Archive for August, 2007

Bootstrapping Lisp – the canonical evaluator, eval

Sunday, August 26th, 2007

With this latest series of builds, I went straight into implementing the classic canonical Lisp evaluator, but without label or atom. The coded evaluator also knows about read, print, and eval. A stop function was also added for a clean exit back to the OS. The canonical evaluator does not know about closures.

The atom function was not implemented because it can be handled with eq, although that introduces an implementation detail.

The bootstrap Lisp system implements a REPL. Because the standard input is used, a test script can be run by using file redirection. File redirection can also be used to store the results.

Because the evaluator, eval, can be invoked from the REPL, the label “function” has not been implemented. Lambda functions can be bound to names in the environment argument of eval.

The primary differences are that f does not evaluate to nil, and the cond function tests against true (t) rather than false (as in Scheme) or nil (as in Common Lisp).

I made my task harder by having a copy collector, and constraining the rest of the code to using only 3 registers. With a copy collector, you can’t put a node address on the machine stack unless you’re absolutely sure you won’t invoke the garbage collector. If you want to leave the node addresses on the machine stack while collecting, you need to detect or mark the nodes as immovable and update the nodes in-place. That complicates the collector.

Since the collector is written in assembly language, is working, and is a critical part of the Lisp system, it made little sense at this point to upgrade it. There was more work to be done.
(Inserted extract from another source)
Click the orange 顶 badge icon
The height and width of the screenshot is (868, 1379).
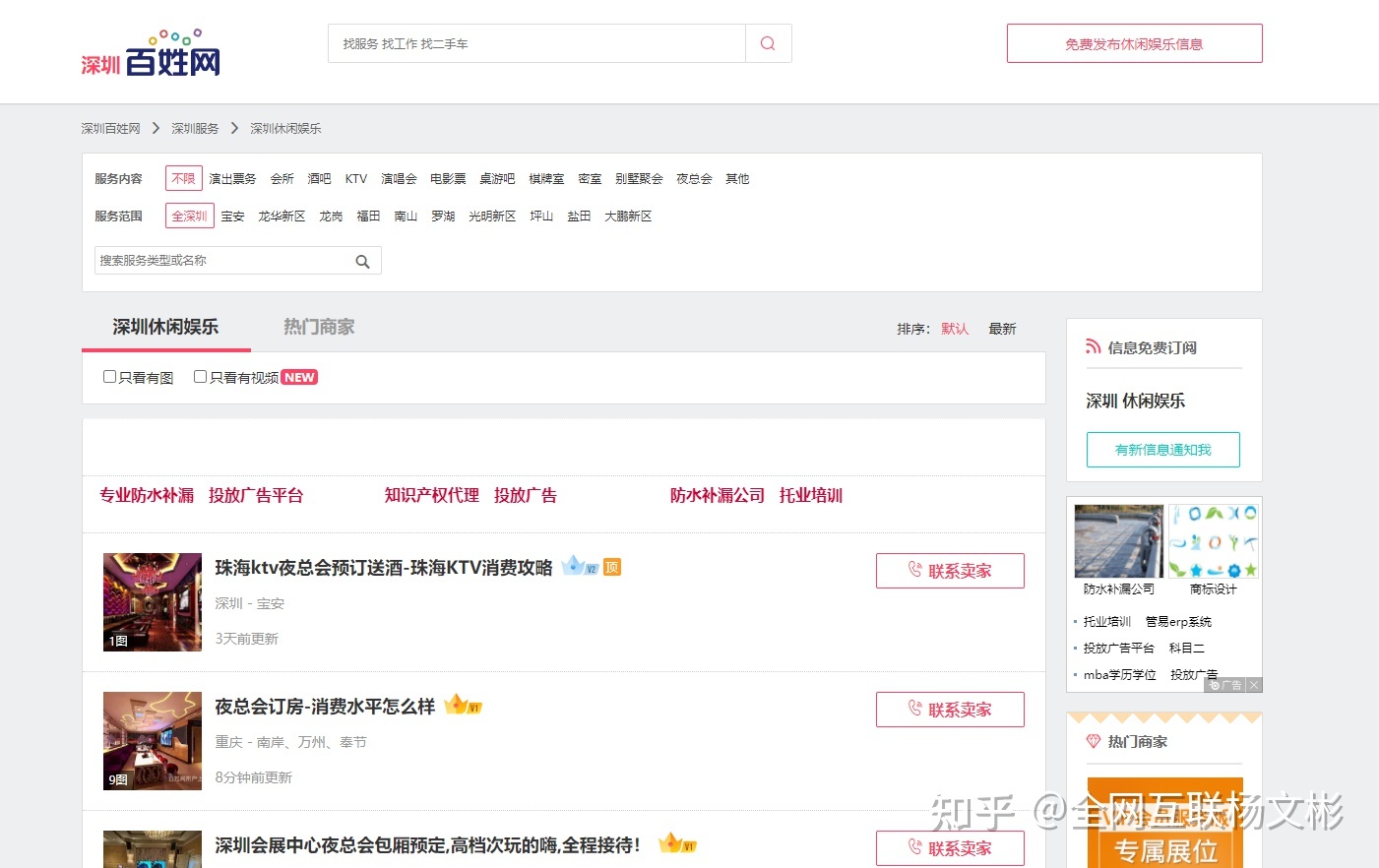[612, 567]
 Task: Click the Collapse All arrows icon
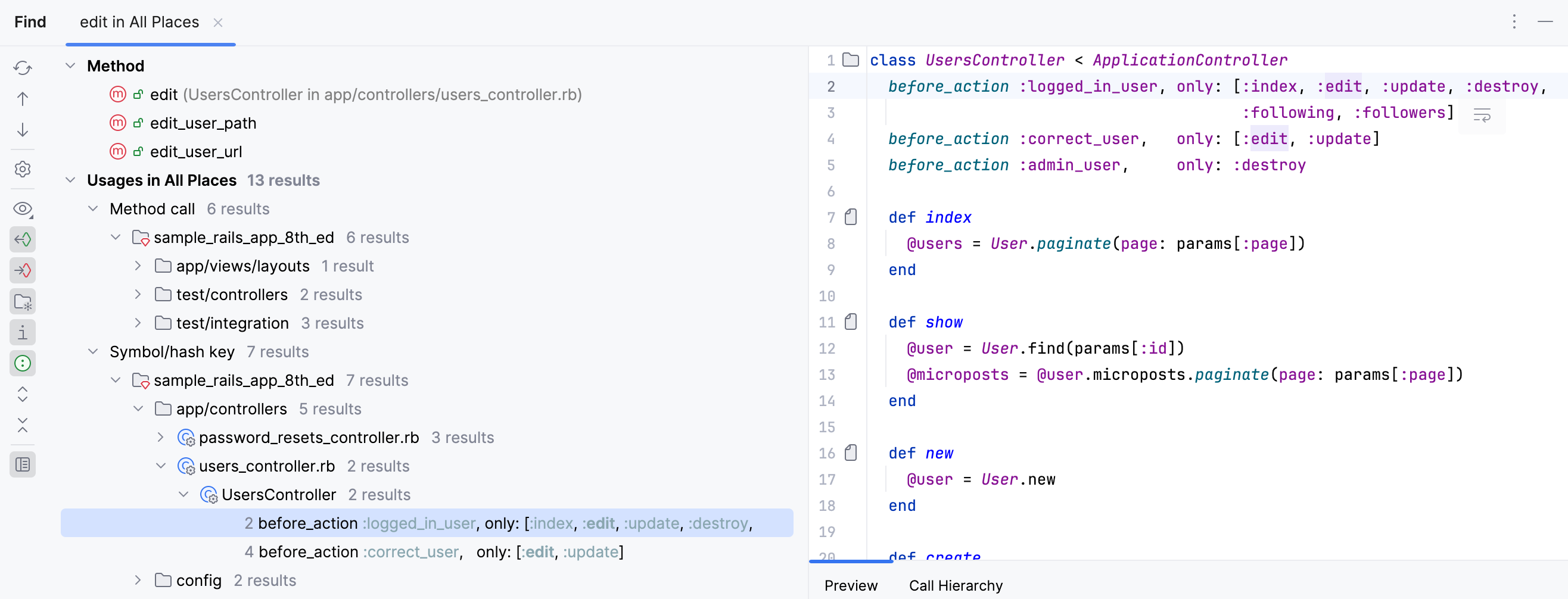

It has been known as early as the days of Newell, Simon, and Shaw, that stacks can be implemented as lists. So the eval stack has been implemented in heap space.

At this point, there are two mainstream directions to take Lisp: towards Common Lisp, or towards Scheme. One can also resurrect old versions of Lisp, or create new versions.

Bootstrapping Lisp – new list reader

Wednesday, August 15th, 2007

The new PRINTD is enough like the usual Lisp PRINT function, that I’ve renamed it to PRINT.

A new READ function has been added to read the basic Lisp notation (which includes the single dot notation for improper lists.) The lexer breaks down the input stream into individual symbols called tokens. After a few tries, the lexer finally got reduced to leaving a lookahead character for multicharacter tokens, and no lookahead character for single character tokens. This was to mimic the input behavior illustrated in the book Lisp (1st ed.), by Winston & Horn, where typing the final right parenthesis apparently ended the reader and invoked the evaluator. The grammar for basic Lisp notation became

<expr> ::= <atom> | “(” “)” | “(” <expr>* [ "." <expr> ] “)”

where * means zero or more occurrences and [ ] means optional.

In order to minimize CONS calls, each sublist is built in reverse order and then destructively reversed.

After the reader was generating the correct structure, the lexer was changed to use a symbol table in the form of an atom list. The symbol table allows the lexer to map a given print name to the same atom everywhere the name appears.

The combination of the Windows/Intel ABI, the copy collector, and the nonuniform handling of lookahead made the reader a wee bit harder to implement than it might have been.